(Saved data entries)
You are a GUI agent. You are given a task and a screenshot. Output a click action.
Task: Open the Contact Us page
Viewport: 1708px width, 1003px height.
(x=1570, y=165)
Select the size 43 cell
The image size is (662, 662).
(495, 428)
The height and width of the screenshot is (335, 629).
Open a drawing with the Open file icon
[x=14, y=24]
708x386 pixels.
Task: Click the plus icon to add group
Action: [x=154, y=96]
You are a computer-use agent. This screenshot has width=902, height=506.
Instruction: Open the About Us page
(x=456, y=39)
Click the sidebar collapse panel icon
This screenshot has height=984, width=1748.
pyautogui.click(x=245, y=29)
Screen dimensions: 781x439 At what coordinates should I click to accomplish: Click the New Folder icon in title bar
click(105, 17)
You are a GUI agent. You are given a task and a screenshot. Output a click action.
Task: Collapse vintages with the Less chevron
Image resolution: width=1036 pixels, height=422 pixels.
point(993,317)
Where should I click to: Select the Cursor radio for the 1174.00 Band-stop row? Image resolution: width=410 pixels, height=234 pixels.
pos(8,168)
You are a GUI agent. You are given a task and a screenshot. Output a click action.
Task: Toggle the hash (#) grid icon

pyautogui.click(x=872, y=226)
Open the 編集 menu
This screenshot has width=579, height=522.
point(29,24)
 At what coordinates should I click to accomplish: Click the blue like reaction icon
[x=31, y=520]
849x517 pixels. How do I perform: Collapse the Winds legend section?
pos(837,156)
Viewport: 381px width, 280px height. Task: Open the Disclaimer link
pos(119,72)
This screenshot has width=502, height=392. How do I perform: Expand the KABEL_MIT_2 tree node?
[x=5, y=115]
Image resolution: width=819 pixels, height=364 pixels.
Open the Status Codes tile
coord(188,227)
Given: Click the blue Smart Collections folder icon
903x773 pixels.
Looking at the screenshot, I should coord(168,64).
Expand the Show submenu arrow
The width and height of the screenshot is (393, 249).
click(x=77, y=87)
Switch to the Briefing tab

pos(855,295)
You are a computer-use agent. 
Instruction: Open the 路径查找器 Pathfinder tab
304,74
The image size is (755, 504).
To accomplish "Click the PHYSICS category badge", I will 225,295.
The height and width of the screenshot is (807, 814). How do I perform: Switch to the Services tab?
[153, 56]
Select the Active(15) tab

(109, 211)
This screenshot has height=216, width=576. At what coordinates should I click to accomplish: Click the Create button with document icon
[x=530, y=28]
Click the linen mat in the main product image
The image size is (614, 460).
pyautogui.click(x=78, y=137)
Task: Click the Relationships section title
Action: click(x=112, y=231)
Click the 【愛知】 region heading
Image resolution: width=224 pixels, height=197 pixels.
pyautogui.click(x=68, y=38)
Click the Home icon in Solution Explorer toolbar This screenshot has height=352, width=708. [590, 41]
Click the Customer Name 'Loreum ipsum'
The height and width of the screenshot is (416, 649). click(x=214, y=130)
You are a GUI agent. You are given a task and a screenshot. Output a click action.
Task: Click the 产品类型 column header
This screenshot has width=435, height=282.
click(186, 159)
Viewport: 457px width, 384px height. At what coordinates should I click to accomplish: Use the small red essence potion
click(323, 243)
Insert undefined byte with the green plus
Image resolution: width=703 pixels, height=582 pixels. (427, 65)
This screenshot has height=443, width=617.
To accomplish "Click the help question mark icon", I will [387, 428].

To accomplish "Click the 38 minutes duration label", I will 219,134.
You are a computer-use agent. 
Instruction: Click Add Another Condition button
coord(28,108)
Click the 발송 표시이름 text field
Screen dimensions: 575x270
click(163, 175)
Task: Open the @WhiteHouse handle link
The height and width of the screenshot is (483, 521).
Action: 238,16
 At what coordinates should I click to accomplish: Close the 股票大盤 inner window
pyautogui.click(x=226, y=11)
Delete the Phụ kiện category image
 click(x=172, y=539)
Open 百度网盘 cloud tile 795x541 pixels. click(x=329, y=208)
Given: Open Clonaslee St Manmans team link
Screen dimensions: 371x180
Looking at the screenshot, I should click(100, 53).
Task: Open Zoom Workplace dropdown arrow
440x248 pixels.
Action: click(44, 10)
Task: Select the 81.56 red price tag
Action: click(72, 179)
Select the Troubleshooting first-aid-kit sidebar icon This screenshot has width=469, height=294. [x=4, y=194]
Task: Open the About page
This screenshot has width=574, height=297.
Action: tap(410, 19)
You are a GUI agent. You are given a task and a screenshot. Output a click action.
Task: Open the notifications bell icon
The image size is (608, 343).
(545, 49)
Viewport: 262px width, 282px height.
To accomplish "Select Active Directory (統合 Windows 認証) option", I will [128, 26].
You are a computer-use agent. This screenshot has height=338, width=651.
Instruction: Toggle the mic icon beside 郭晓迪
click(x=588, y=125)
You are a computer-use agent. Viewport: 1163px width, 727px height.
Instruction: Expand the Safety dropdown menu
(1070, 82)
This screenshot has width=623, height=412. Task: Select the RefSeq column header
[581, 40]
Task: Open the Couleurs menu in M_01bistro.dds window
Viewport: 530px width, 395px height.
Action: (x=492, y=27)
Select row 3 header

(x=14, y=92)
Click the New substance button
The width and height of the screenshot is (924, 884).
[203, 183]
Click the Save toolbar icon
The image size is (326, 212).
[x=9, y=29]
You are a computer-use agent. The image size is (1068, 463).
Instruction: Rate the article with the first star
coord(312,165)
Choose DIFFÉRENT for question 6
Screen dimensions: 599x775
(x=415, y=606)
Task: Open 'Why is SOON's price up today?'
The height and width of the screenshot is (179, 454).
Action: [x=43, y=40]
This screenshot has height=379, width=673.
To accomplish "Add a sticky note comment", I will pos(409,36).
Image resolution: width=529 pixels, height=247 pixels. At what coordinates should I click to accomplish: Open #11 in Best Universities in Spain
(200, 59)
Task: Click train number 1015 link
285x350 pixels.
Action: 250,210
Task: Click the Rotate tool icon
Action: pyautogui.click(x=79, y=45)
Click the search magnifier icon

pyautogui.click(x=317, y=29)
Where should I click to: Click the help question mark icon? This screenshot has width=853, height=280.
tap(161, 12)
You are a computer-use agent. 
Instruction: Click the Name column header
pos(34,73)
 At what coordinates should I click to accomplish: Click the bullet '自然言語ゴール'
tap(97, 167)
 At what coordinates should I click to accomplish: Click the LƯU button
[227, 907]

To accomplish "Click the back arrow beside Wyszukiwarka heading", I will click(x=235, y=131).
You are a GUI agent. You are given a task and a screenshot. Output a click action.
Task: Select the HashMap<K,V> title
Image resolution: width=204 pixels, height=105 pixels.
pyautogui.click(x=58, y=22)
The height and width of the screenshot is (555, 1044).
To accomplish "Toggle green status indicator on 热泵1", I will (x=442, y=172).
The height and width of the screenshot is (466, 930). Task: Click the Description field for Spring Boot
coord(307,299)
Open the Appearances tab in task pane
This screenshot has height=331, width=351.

## Work order
Whenever a line in the records above contains the string "toolbar", copy that line.

## Solution to the problem
Click the Home icon in Solution Explorer toolbar This screenshot has height=352, width=708. [590, 41]
Click the Save toolbar icon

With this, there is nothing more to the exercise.